SB 3.1.8

dyūte tv adharmeṇa jitasya sādhoḥ
satyāvalambasya vanaṁ gatasya
na yācato 'dāt samayena dāyaṁ
tamo-juṣāṇo yad ajāta-śatroḥ
Palabra por palabra: 
dyūte — mediante juegos de azar; tu — pero; adharmeṇa — mediante trucos sucios; jitasya — del vencido; sādhoḥ — una persona santa; satya-avalambasya — aquel que abrazó la verdad como refugio; vanam — bosque; gatasya — del que se va; na — nunca; yācataḥ — cuando se le pidió; adāt — entregó; samayena — a su debido tiempo; dāyam — porción justa; tamaḥ-juṣāṇaḥ — dominado por la ilusión; yat — tanto como; ajāta-śatroḥ — de aquel que no tenía ningún enemigo.
Traducción: 
Yudhiṣṭhira, que había nacido sin enemigo alguno, fue vencido en el juego de un modo sucio.
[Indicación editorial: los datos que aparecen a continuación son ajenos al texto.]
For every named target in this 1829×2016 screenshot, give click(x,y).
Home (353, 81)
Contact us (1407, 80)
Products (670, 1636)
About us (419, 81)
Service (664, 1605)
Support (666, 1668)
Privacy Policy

Pero debido a que había hecho el voto de la veracidad, marchó al bosque. Cuando regresó a su debido tiempo y suplicó que se le devolviera su legítima porción del reino, fue rechazado por Dhṛtarāṣṭra, que estaba dominado por la ilusión.
Significado: 

Mahārāja Yudhiṣṭhira era el heredero legítimo del reino de su padre. Pero Dhṛtarāṣṭra, el tío de Mahārāja Yudhiṣṭhira, tan sólo para favorecer a sus propios hijos, encabezados por Duryodhana, adoptó diversos medios sucios para engañar a sus sobrinos y quitarles su legítima porción del reino. Finalmente los Pāṇḍavas exigieron sólo cinco pueblos, uno para cada uno de los cinco hermanos, pero también eso fue rechazado por los usurpadores. Este incidente condujo a la guerra de Kurukṣetra. Fueron, pues, los Kurus, y no los Pāṇḍavas, los que provocaron la Batalla de Kurukṣetra.

Como kṣatriyas que eran, el medio de sustento apropiado para los Pāṇḍavas era sólo el regir, y no podían aceptar ninguna otra ocupación. El brāhmaṇa, el kṣatriya y el vaiśya no aceptan empleos como medio de sustento, bajo ninguna circunstancia.